- Excerpted text
=-=-=

No one outside Palo Alto (and maybe not even there), for example, thinks Stanford is the #2 law school in the country, better than Harvard, Chicago, or NYU (all ranked behind it in USNews.com).  Penn is now #6 in USNews.com, but it is clearly not as strong as NYU and Berkeley, ranked behind it.   Arizona State's law school is ranked ahead of the University of Arizona, but it does not have a stronger faculty.   The same could be said about the University of Florida and Florida State.  Many law schools outside the USNews.com top 50 are better (by many metrics) than those inside the top 50. 

Consider what a little knowledge and information makes clear:  Yale is the perennial #1 in USNews.com only because of per capita expenditures (unsurprisingly); it was ranked 3rd in the USNews.com surveys of both academics and lawyers/judges this past Spring.  Yale--in addition to being the capital of law school melodrama--is still riding on the laurels of its over-65 faculty.  But even when they retire, Yale will still be #1 in USNews.com, as long as per capita expenditures are given so much weight.

=-=-=

- Jobs
1. From the passage on law school rankings, return everything from "No one outside" down to "the top 50.".
2. Turn the paragraph of the law school rankings passage that begins "Consider what a little knowledge" into a short list that keeps its main facts.
3. Pick up the law school rankings passage after its last sentence and keep writing.

=-=-=

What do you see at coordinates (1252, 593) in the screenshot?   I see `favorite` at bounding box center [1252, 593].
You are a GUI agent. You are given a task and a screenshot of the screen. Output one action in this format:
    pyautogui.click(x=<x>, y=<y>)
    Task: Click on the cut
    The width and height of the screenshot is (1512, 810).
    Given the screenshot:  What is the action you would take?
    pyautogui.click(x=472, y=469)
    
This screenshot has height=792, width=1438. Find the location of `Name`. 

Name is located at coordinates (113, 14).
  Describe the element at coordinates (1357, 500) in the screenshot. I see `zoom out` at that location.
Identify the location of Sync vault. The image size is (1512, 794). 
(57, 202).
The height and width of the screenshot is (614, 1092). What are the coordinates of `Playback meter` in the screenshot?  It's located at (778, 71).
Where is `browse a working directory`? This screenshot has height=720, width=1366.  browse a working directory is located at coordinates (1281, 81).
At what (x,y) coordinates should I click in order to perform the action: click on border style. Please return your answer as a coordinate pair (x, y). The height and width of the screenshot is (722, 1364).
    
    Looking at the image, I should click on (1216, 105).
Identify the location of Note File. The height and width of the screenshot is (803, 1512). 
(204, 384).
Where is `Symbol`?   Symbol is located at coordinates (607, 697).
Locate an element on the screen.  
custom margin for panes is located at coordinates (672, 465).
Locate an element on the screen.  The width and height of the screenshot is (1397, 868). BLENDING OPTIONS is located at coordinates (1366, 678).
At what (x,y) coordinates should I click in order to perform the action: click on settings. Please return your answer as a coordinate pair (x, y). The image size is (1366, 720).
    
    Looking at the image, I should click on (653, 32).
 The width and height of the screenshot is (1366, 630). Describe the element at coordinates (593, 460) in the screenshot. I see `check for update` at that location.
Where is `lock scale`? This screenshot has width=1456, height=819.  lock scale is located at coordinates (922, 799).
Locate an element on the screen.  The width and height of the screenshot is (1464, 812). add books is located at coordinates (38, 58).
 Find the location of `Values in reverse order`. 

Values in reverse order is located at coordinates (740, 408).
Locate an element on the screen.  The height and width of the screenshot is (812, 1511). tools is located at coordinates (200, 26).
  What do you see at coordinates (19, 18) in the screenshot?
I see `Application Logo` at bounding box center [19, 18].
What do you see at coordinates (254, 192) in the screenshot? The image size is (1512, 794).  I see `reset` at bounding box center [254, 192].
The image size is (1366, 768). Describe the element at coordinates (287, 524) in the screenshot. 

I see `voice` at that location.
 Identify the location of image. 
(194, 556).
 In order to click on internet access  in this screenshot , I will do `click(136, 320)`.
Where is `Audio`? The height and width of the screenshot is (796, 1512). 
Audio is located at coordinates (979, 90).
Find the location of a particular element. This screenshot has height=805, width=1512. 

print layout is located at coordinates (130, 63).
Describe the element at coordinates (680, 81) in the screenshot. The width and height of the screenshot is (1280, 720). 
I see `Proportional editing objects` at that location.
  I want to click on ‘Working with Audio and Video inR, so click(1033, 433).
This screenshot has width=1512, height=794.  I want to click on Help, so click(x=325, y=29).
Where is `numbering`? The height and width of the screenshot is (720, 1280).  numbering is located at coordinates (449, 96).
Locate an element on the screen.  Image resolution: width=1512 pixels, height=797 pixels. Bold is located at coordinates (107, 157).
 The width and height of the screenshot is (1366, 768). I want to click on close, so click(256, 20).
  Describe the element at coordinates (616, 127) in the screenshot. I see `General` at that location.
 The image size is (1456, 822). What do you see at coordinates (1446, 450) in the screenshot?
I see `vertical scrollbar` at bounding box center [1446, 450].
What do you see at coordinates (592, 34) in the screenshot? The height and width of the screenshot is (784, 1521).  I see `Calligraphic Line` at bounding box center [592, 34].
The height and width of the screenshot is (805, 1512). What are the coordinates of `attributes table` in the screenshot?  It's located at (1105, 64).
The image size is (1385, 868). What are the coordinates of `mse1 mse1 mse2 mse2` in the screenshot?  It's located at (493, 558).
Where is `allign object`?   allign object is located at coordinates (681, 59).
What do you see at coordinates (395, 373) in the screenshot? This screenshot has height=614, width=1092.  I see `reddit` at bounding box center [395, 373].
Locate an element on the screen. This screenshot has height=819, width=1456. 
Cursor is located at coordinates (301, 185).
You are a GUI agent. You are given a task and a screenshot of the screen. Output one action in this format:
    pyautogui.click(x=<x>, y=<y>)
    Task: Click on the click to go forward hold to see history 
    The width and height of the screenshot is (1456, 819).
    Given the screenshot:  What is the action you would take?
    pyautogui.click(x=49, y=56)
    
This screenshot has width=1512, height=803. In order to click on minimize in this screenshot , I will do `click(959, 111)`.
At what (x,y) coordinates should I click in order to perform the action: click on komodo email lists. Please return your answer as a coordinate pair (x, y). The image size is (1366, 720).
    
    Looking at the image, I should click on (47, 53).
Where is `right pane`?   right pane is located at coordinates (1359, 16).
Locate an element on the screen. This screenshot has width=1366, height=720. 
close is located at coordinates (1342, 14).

=-=-=

- Exercise results
1.
No one outside Palo Alto (and maybe not even there), for example, thinks Stanford is the #2 law school in the country, better than Harvard, Chicago, or NYU (all ranked behind it in USNews.com).  Penn is now #6 in USNews.com, but it is clearly not as strong as NYU and Berkeley, ranked behind it.   Arizona State's law school is ranked ahead of the University of Arizona, but it does not have a stronger faculty.   The same could be said about the University of Florida and Florida State.  Many law schools outside the USNews.com top 50 are better (by many metrics) than those inside the top 50.

2.
- Yale is the perennial #1 in USNews.com only because of per capita expenditures.
- This past Spring, Yale was ranked 3rd in the USNews.com surveys of both academics and lawyers/judges.
- Besides being the capital of law school melodrama, Yale is still riding on the laurels of its over-65 faculty.
- Even after those faculty retire, Yale will stay #1 in USNews.com as long as per capita expenditures are given so much weight.

3.
The only thing law schools can do is inform and educate prospective students.  Journalists could help by educating their readers about the stew of factors, and by no longer treating them as meaningful, but as a bad joke.   What will finally bring an end to the USNews.com reign of misinformation will be some combination of (1) more competitors that command equal attention from journalists; (2) further scandals involving misreporting of data; and (3) civil or criminal consumer fraud charges against USNews.com (an uphill battle).  My guess is #1 and #2 are more likely.